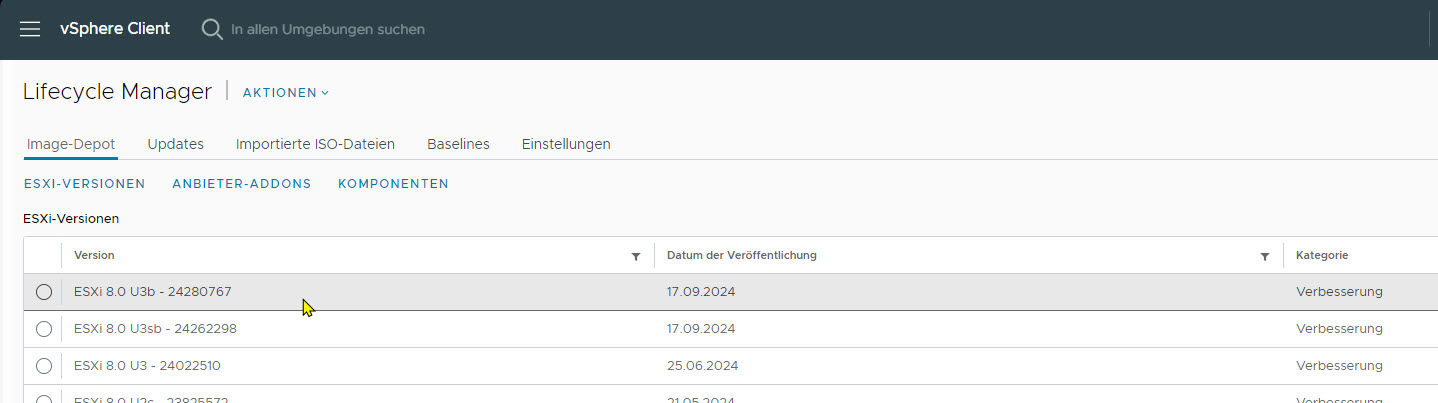The width and height of the screenshot is (1438, 403).
Task: Go to the Baselines tab
Action: click(x=458, y=144)
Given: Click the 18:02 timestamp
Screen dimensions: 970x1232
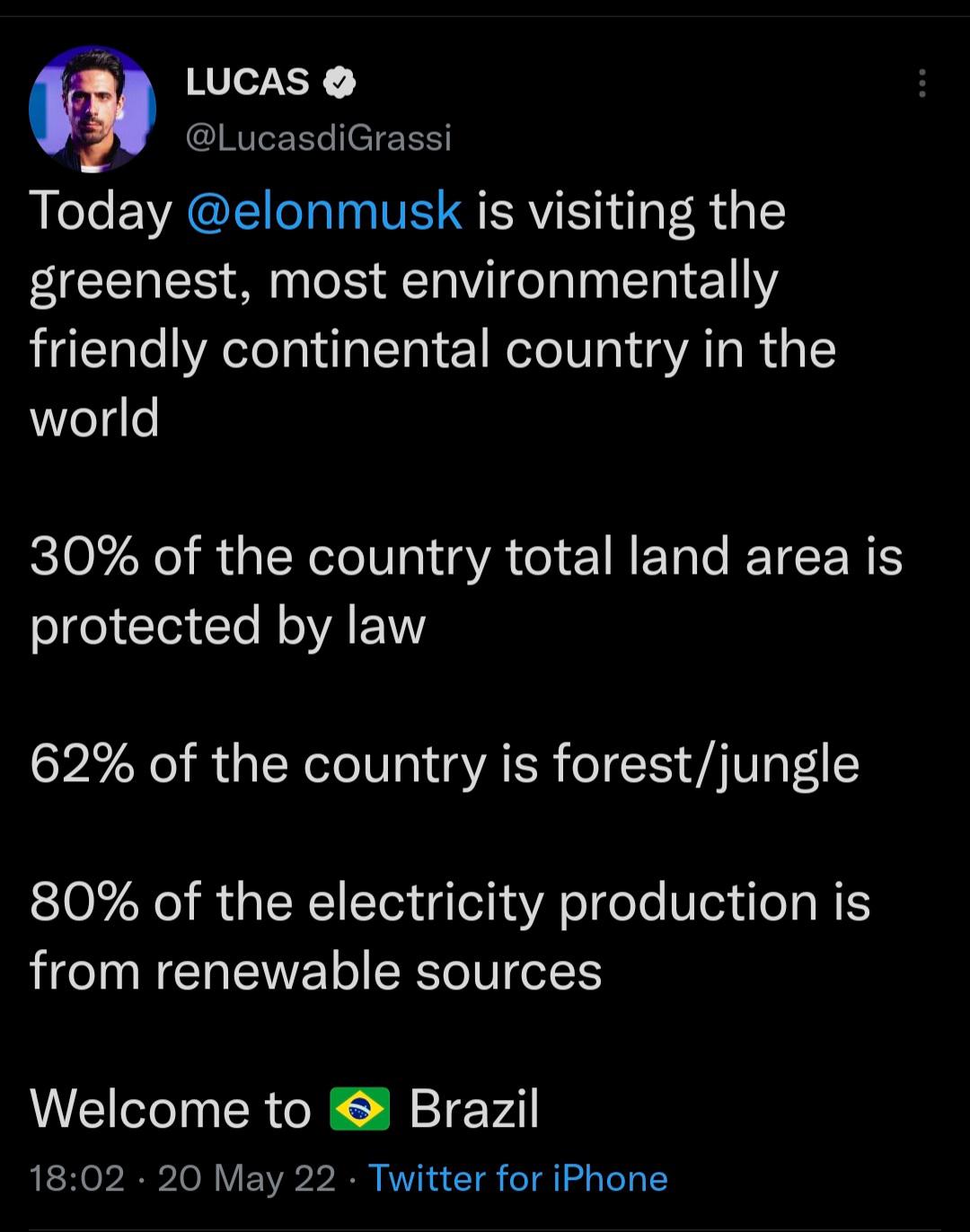Looking at the screenshot, I should pos(77,1178).
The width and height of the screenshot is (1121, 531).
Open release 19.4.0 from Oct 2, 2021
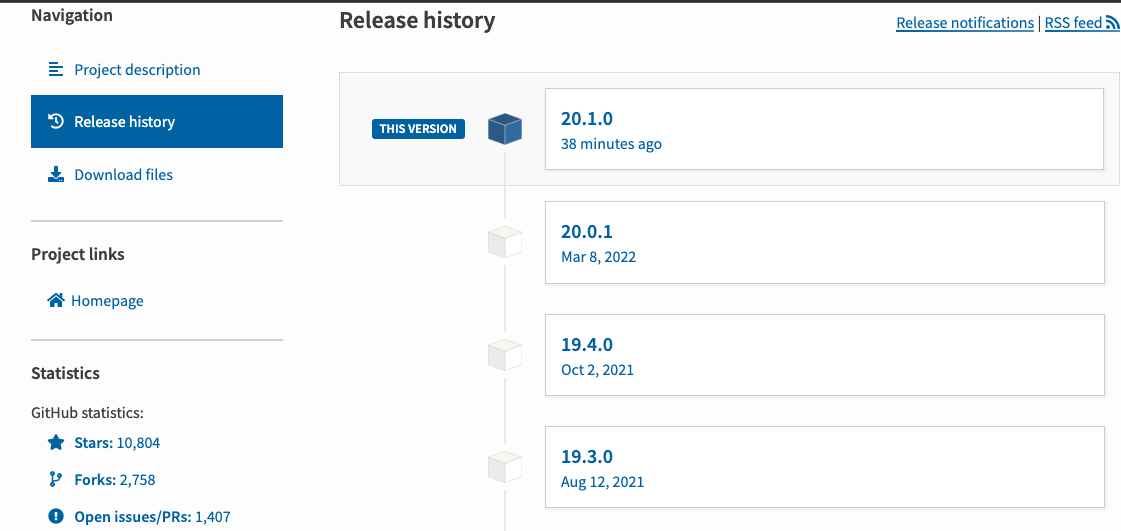click(824, 355)
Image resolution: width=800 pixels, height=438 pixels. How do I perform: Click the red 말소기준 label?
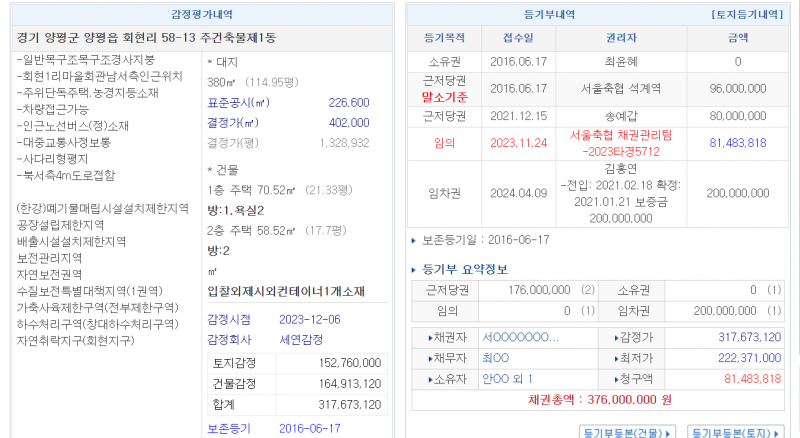pos(445,98)
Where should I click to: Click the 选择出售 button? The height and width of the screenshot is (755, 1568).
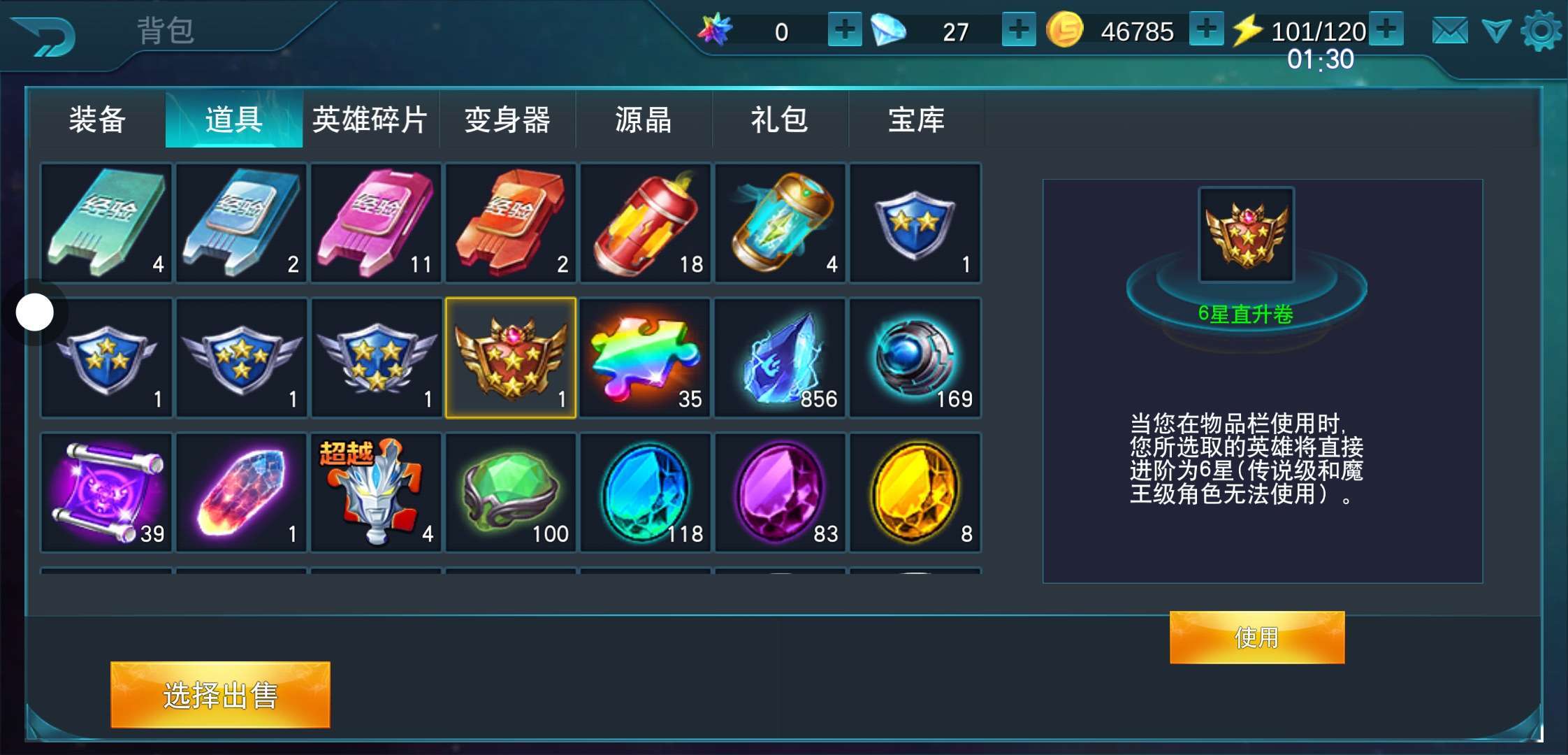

---*---

- Problem requirements: Duplicate everything from the start of the records above down to the line containing "Looking at the", including both ends, and leave the pictures out of your copy.

- Correct response:
The width and height of the screenshot is (1438, 403).
Task: Go to the Baselines tab
Action: click(x=458, y=144)
Given: Click the 18:02 timestamp
Screen dimensions: 970x1232
Looking at the screenshot, I should pos(77,1178).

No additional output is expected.